There are several terms that need to be explained in this framework. A full list is provided at the back of the Framework under Definitions. Some particularly important terms are:

Dataset and Attribute Field

The terms dataset and attribute field are used widely in this framework. A dataset is a set of data held by a data custodian that includes information about species observations including the identity of the species, latitude, and longitude. Other fields that might be included are date, a location description, collector details etc.

An attribute field refers to one of the fields in the dataset used to describe the observations such as location, date, observer etc.

Transformation

Transformation is a term used widely in this document to describe the range of actions that a data custodian applies to a dataset to modify it from its raw state. Actions include:

  1. Withholding attribute fields (removing attribute fields from a dataset to, for example, remove personal identifiable information about observers)
  2. Obfuscating locations (modifying the latitude and longitude to make it difficult to identify the original location of the record)

Sensitive Species or Restricted Access Species Lists (RASLs)

RASLs, also known as sensitive species lists, are lists of species that are regarded as requiring protection from human interference for a variety of reasons. They can include both listed threatened species as well as unlisted species that have some aspect that makes them sensitive, for example, poaching from nest sites. Typically, the decision to classify a species as sensitive is balanced against the potential cost and disadvantages of hiding locality information and potentially impairing conservation efforts. Some RASLs only affect species records at certain times of the year or certain life stages, for example Birdlife Australia treats some RASL species records as sensitive only during breeding season.

Maintaining up-to-date, public, discoverable RASLs supports better and more efficient decision- making, and more informed use and management of data.

RASLs are maintained by all state and territory environmental agencies in Australia. Most jurisdictional RASLs are publicly available lists that delineate which species should have their geographic locations blurred (see obfuscation) or withheld entirely to prevent disturbance or exploitation of the species or the site.

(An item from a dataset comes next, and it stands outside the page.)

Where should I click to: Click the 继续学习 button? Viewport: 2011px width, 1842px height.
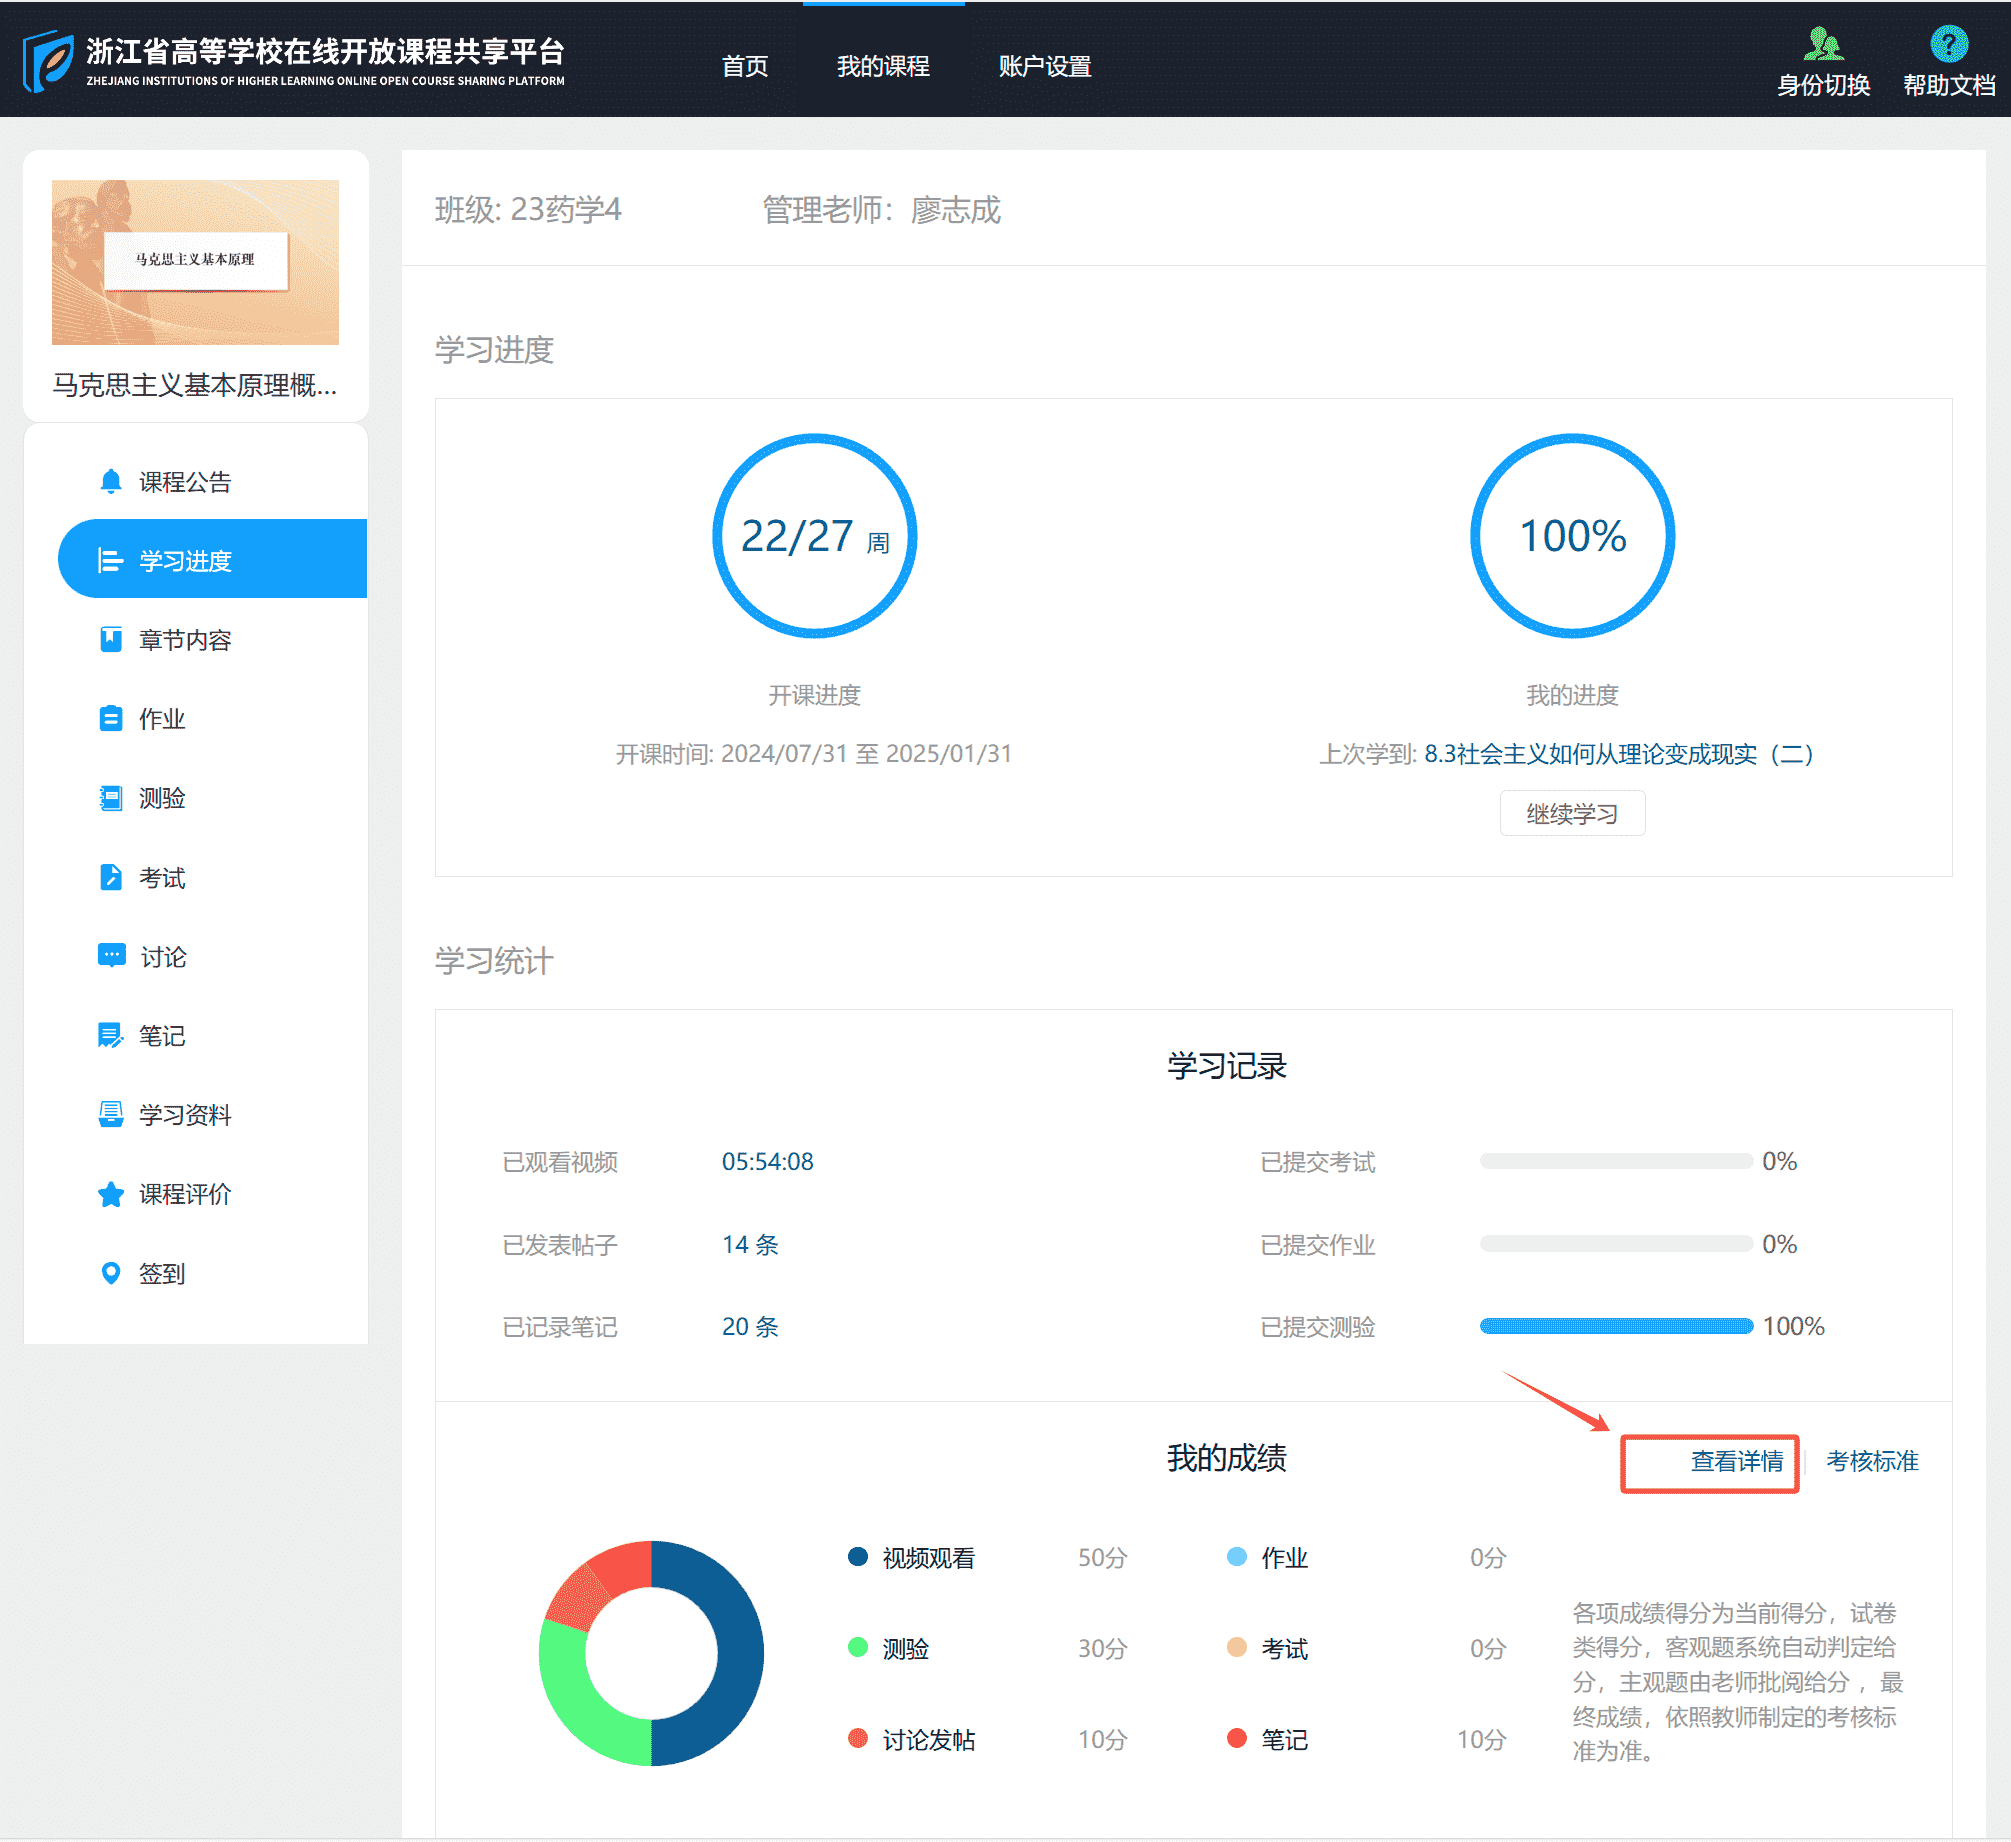click(1571, 814)
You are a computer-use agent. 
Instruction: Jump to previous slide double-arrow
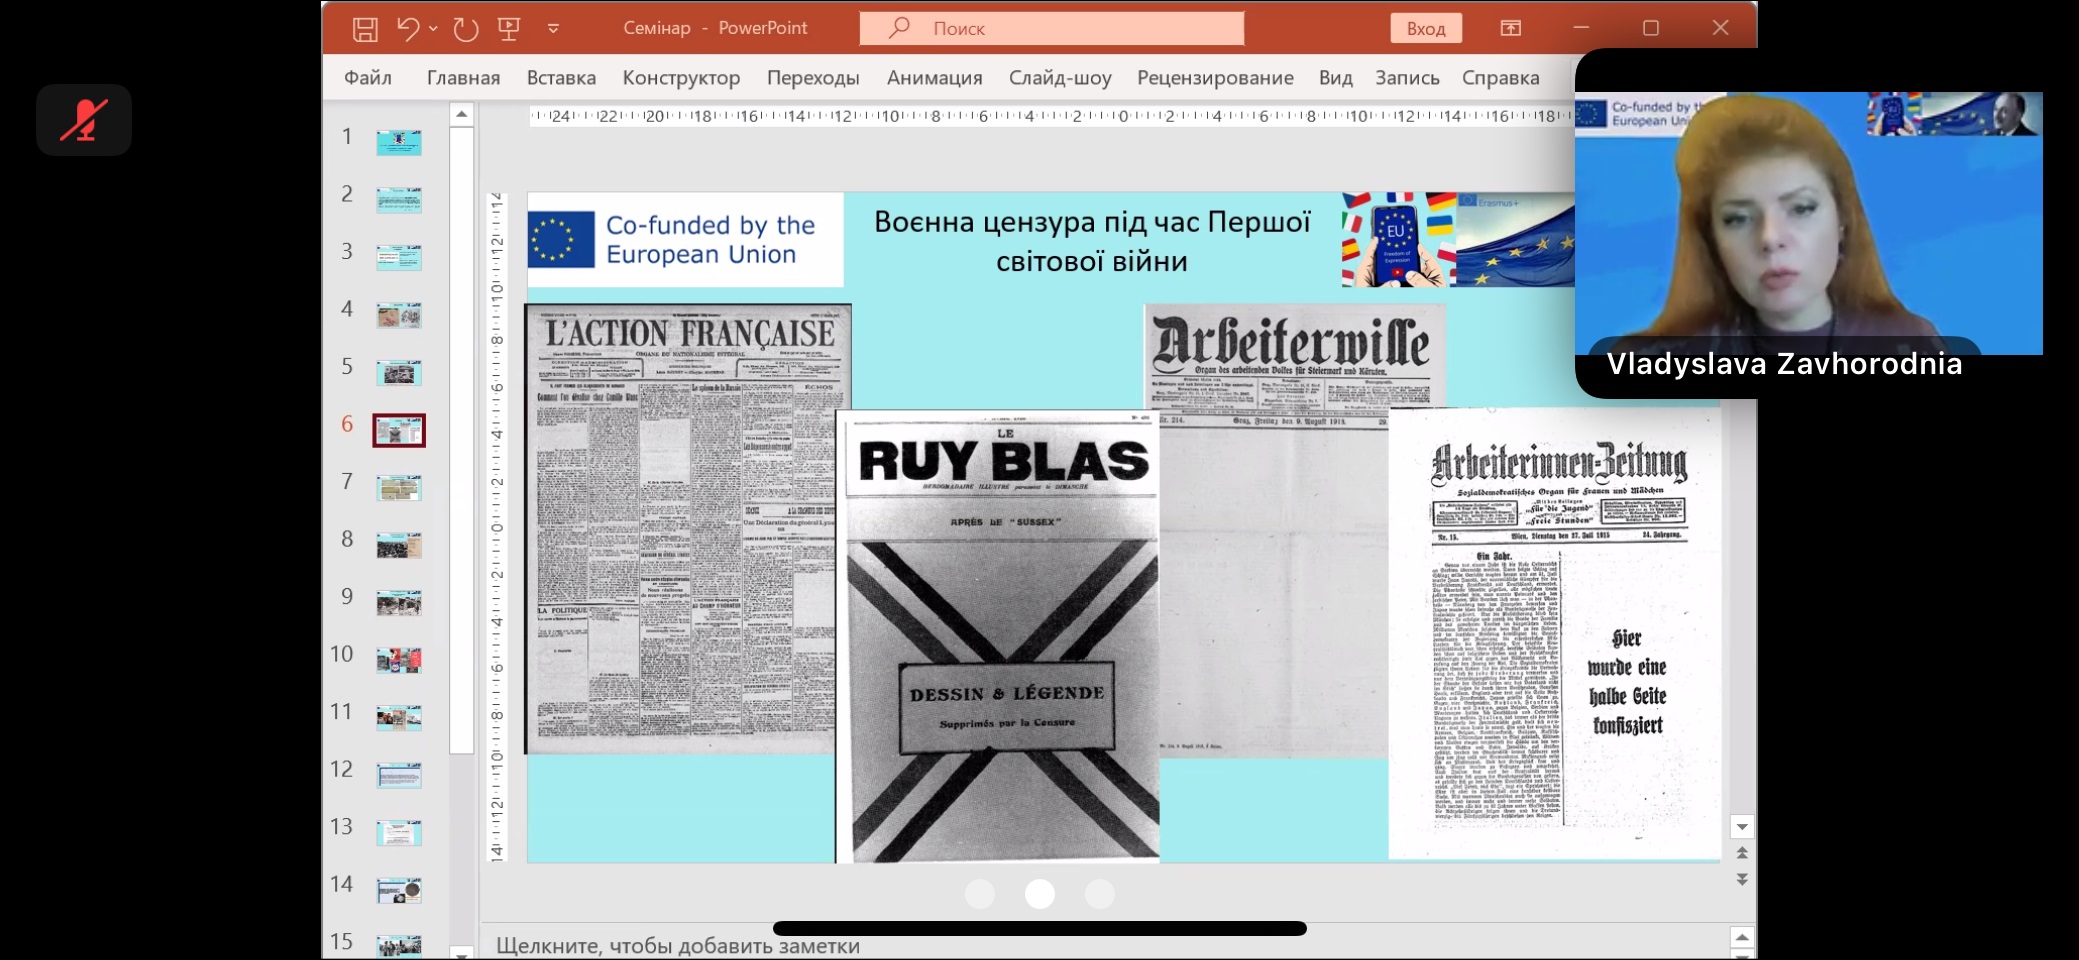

Some custodians of large species-specific datasets such as BirdLife Australia, FrogID and Butterflies Australia also maintain RASLs derived from expert opinion.

Lastly, large data aggregators also use these RASLs, for example the Atlas of Living Australia applies both jurisdictional and third-party RASLs to data.

Obfuscation

Obfuscation or “fuzzing” of data is the practice of transforming or obscuring the original geo-localities of an observation of flora or fauna to make it difficult to discern the original geo-locality by randomisation or generalisation. Randomisation has benefits for map display but is not a robust data management approach in a data ecosystem as it creates artificial points. In the following example Figure 1 (figure one taken from Chapman 2020), two alternative means of taking individual observations and generalising them to a grid are shown.

Two generalisation methods: On the left, a geographic grid, where all records are referenced to the bottom left-hand (SE) corner; right, a metric grid where all records are referenced to the centroid
Figure 1: (Taken from Chapman 2020 – please note that this is not figure one in this framework)

Either of the above generalisation techniques, rounding (A) or the provision of records as grid square polygons (B) are preferred, if data are to be passed between systems that may then apply their own additional obfuscation. For the purposes of this framework, references to obfuscation imply generalisation.

Metadata

Metadata are data about data, helping a user to interpret data (or observations). For the purposes of this framework, metadata are either:

  1. Dataset metadata – a concise description of a dataset which enables a user, not necessarily able to access a dataset, to gauge the relevance of the data for their purposes; or
  2. Record (or row)-level metadata – these are documentation in an attribute field at the level of a record in a dataset. For the purposes of this framework, it refers to documentation of the sensitivity status of the record (or the species of which it is a part) along with access constraints pertaining to the record and details of any generalisation of the data.